Given task: Count the lines below that contain the word "icon", and reply with only the number.

Dataset entries:
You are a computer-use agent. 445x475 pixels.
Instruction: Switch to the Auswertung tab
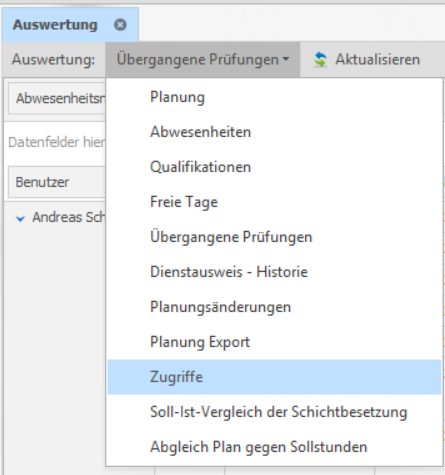55,25
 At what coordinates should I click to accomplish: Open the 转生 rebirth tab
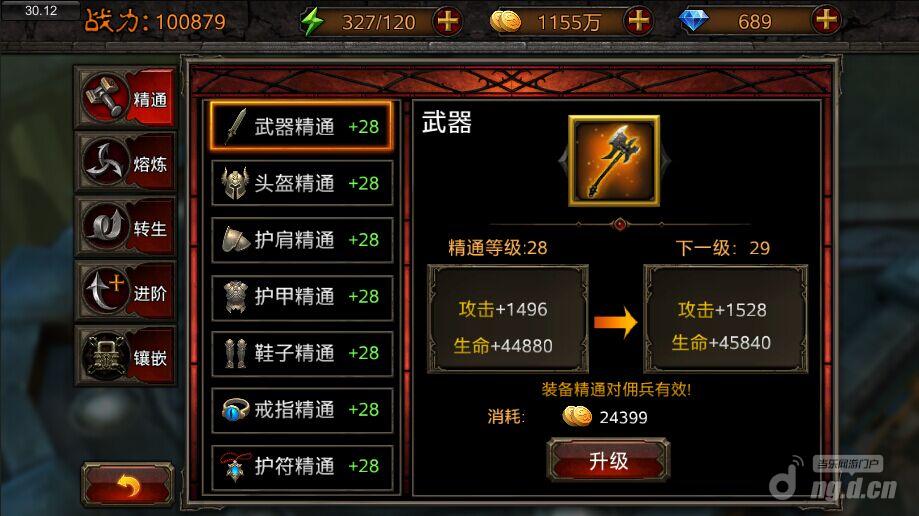[125, 227]
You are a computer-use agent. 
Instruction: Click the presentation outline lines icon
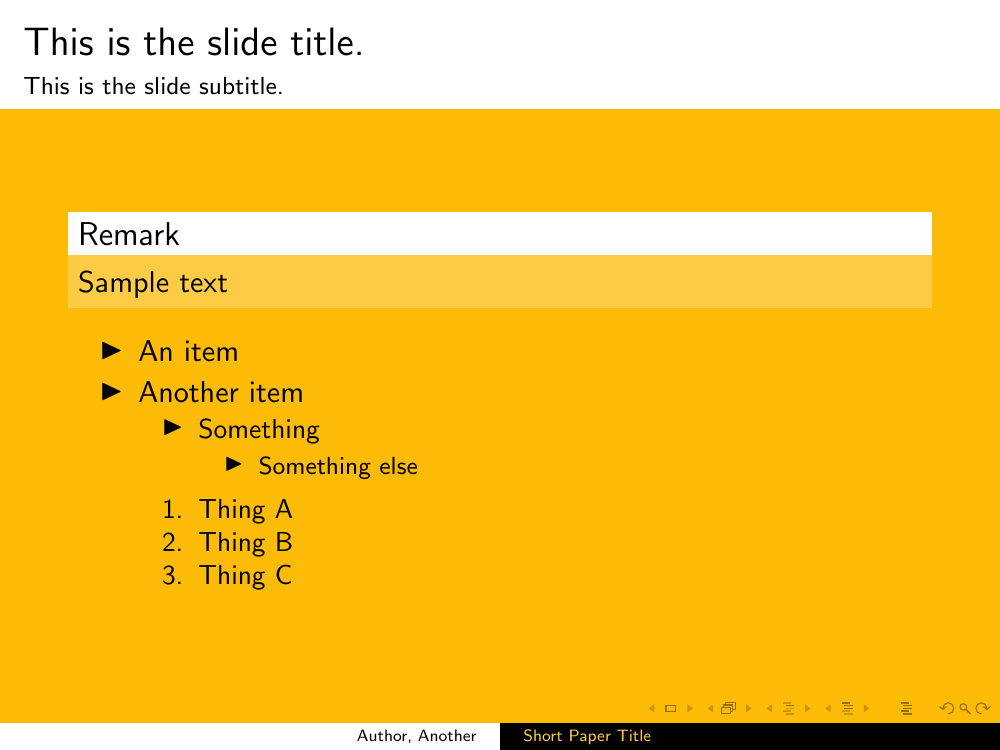pos(907,709)
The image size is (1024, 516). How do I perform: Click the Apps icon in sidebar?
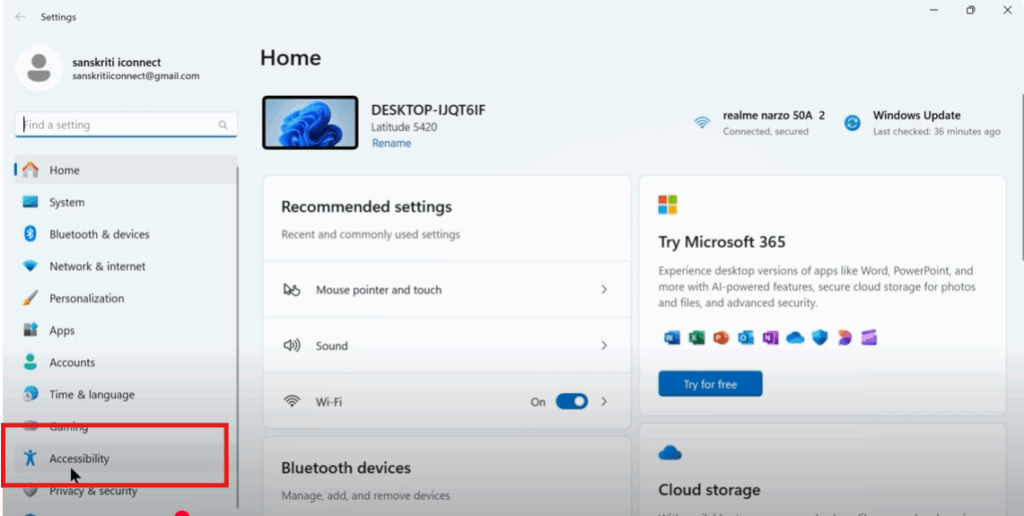click(x=30, y=330)
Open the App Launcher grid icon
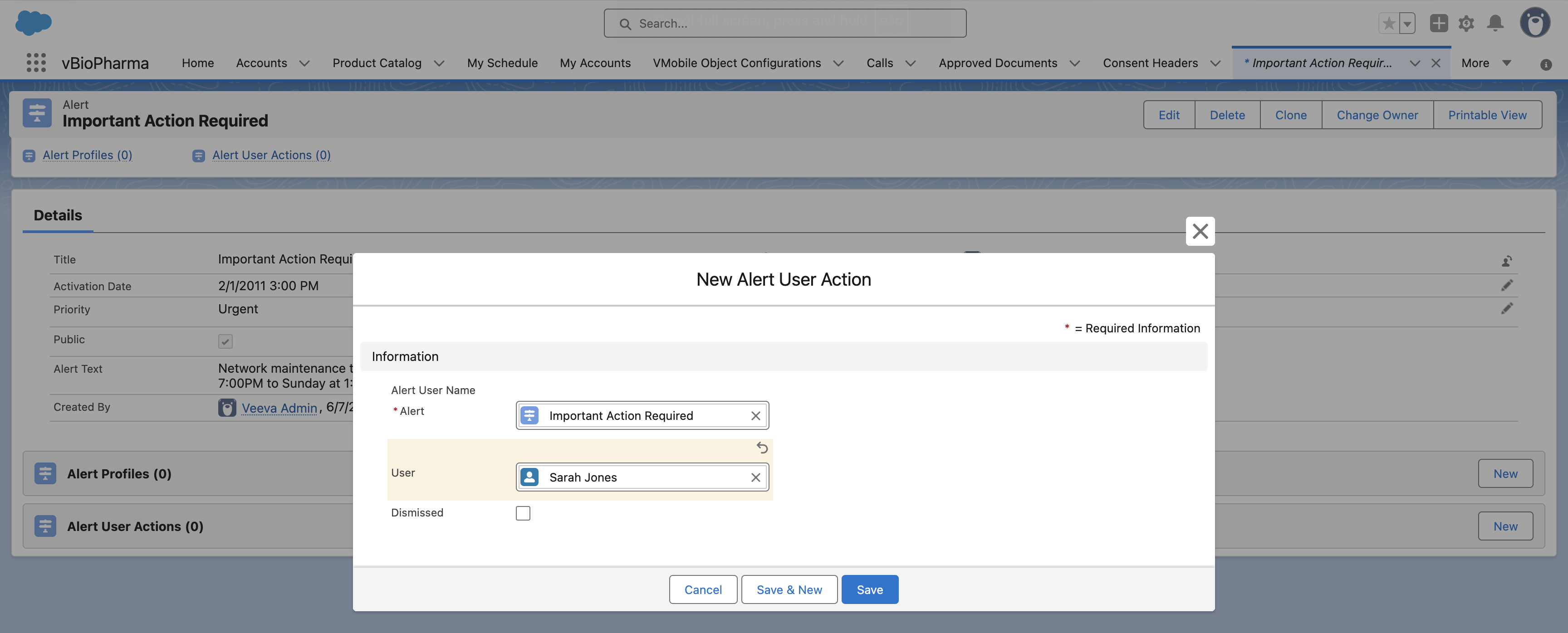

Final answer: 3